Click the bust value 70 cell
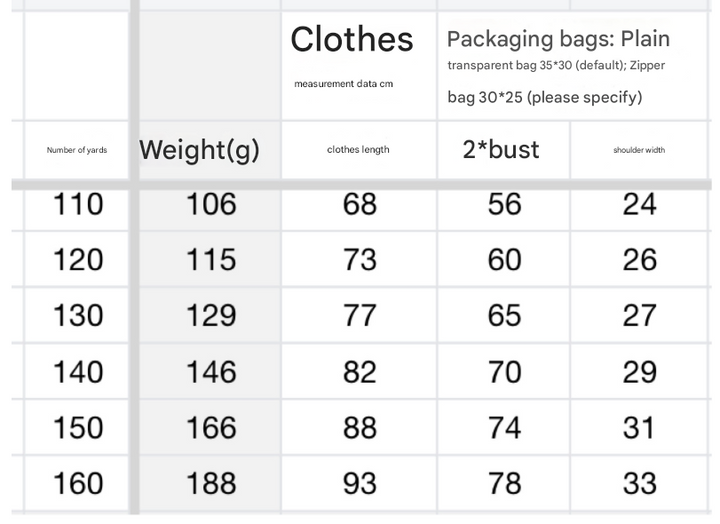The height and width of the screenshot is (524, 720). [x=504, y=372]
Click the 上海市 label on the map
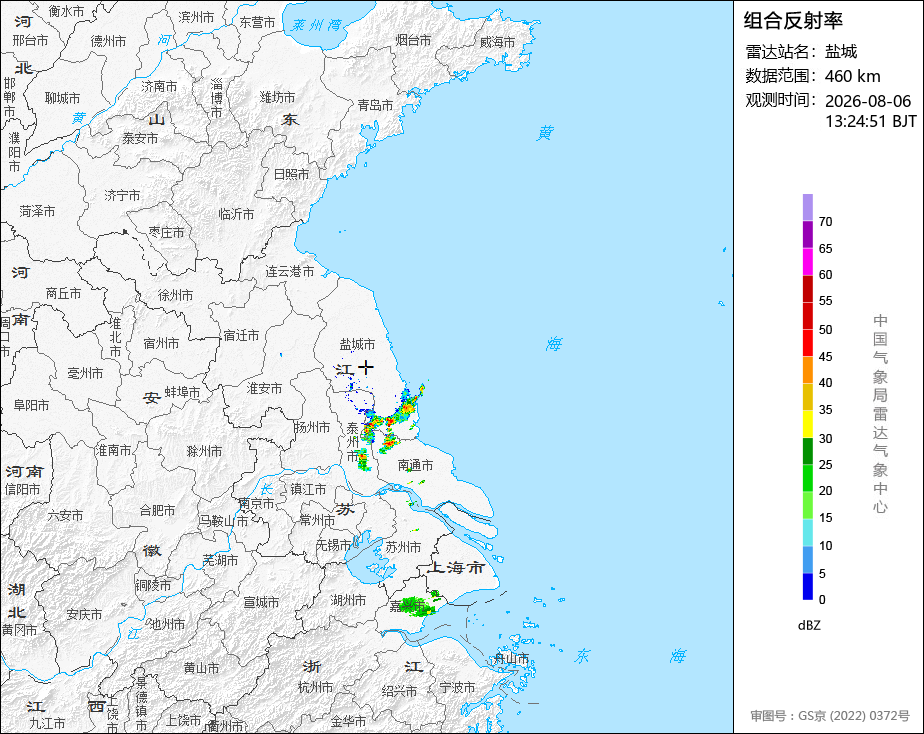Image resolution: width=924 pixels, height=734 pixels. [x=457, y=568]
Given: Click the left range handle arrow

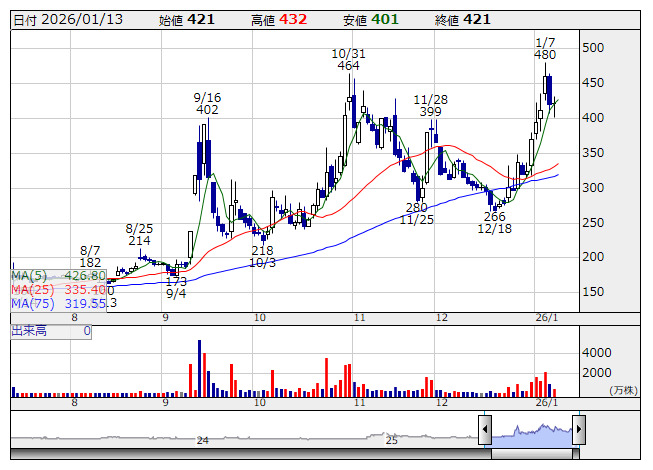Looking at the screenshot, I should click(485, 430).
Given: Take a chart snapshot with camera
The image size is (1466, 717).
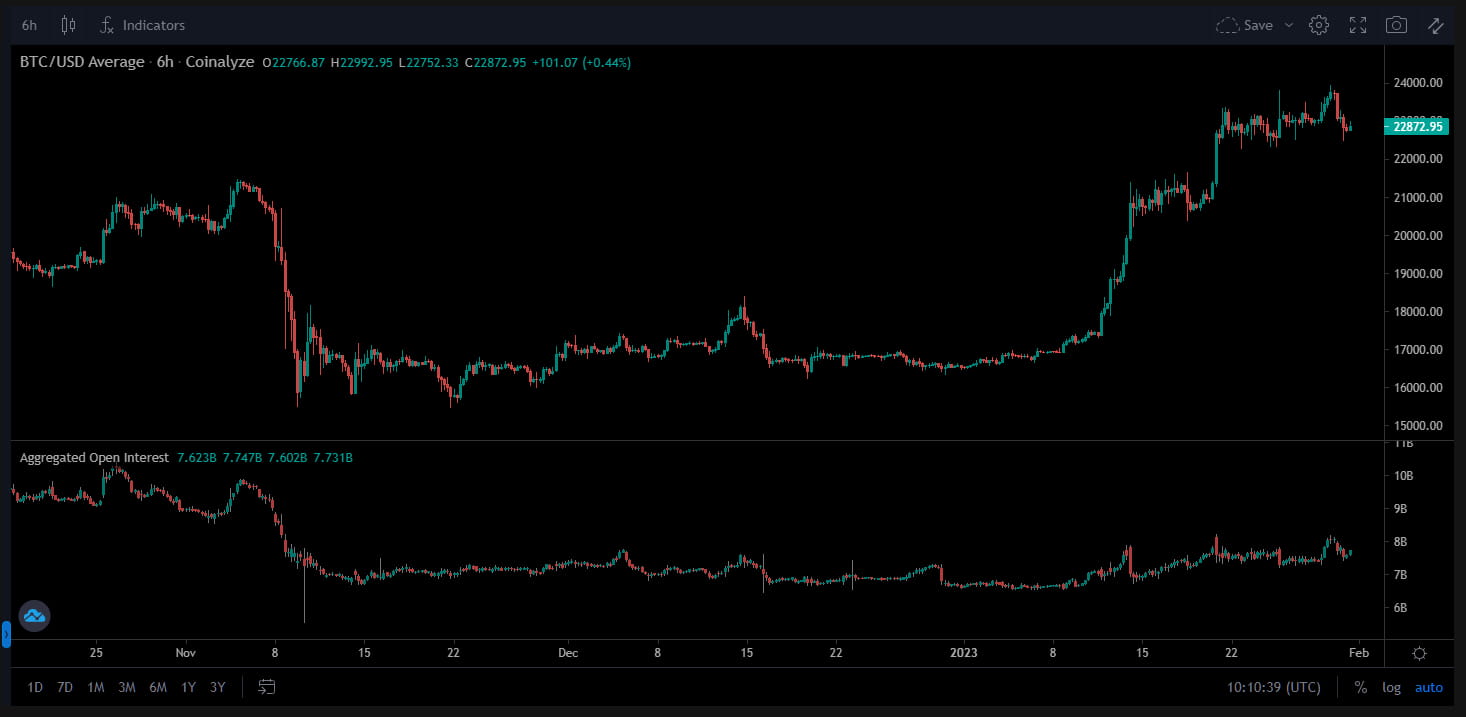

Problem statement: Without the images, write out each line of the data verbatim.

Answer for this exercise:
Click the bust value 70 cell
The height and width of the screenshot is (524, 720). [x=504, y=372]
Click the 上海市 label on the map
Image resolution: width=924 pixels, height=734 pixels. [x=457, y=568]
Given: Click the left range handle arrow

Looking at the screenshot, I should click(485, 430).
Given: Take a chart snapshot with camera
The image size is (1466, 717).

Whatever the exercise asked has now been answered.